Esqueça abóboras e fadas-madrinhas. Emilie Blichfeldt, um nome conhecido por seus trabalhos na TV norueguesa, entrega em The Ugly Stepsister uma Cinderela para a era do body horror. A história gira em torno de Elvira (Lea Myren), uma jovem de aparelho dentário e traços comuns, cuja mãe, Rebekka (Ane Dahl Torp), a transforma num experimento grotesco após um casamento desastroso. O objetivo é claro: fazer a filha vencer o leilão social disfarçado de baile real, onde o príncipe Julian (Isac Calmroth) escolherá uma noiva.
Blichfeldt opera com precisão. Cada cena de “melhoria” física — um nariz quebrado a martelo, cílios costurados à pele, a ingestão de uma tênia para controlar o peso — é filmada por Marcel Zyskind com um misto de fascínio clínico e repulsa. Os vestidos opulentos de Manon Rasmussen, verdadeiras obras de arte barrocas, contrastam com o sangue e os fluidos que mancham as mangas. A ironia é cortante: enquanto o cadáver do padrasto apodrece num quarto esquecido, Rebekka investe suas últimas moedas nessa farsa dolorosa, com o objetivo de alçar sua família à realeza.
O filme subverte quem espera vilãs óbvias. Agnes (Thea Sofie Loch Naess), a “Cinderela” loira, não é uma santa perseguida, mas uma estrategista tão fria quanto a madrasta. Elvira, por sua vez, oscila entre vítima e cúmplice — sua devoção ao príncipe em devaneios açucarados é tão patética quanto genuína. A tênia que carrega torna-se uma metáfora física do desejo devorador. Até o sapato de cristal vira instrumento de mutilação, numa cena muito marcante do filme.
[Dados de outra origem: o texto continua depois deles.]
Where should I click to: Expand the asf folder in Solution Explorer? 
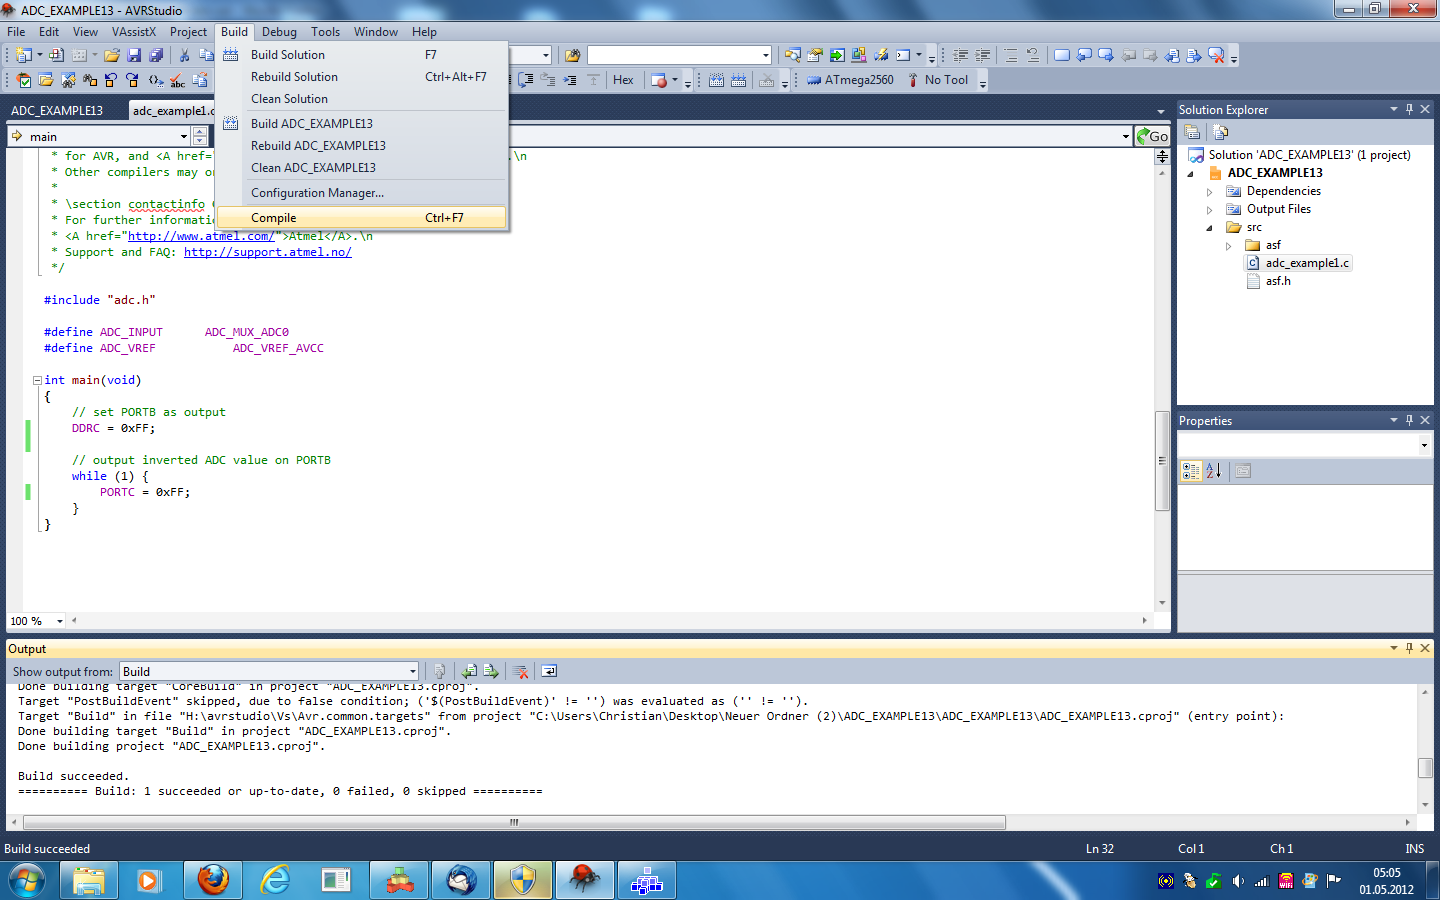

Blichfeldt evita lições sobre “beleza interior”. Seu alvo é a economia perversa da aparência: mulheres que internalizam a tirania estética e viram carrascas de si mesmas. A pequena Alma (Flo Fagerli) funciona como nossa âncora, observando tudo com um olhar perplexo que diz: isto não é normal. Mas a normalidade aqui é um pesadelo coletivo.
A repetição de procedimentos brutais talvez desgaste um pouco, e o príncipe é pouco mais que um adereço bonito — o personagem poderia ser melhor explorado para fazer sentido o fascínio por ele, para além de sua posição de príncipe. Mas o filme acerta no desfecho sem perdão. Quando a tênia revela seu papel final e os corpos colapsam no baile, não há redenção.
Num ano saturado de comentários sobre padrões de beleza (The Substance, Poor Things), Blichfeldt destaca-se pela ausência de didatismo. Seu filme é menos um discurso e mais um espasmo gótico — sujo, incômodo e impossível de ignorar.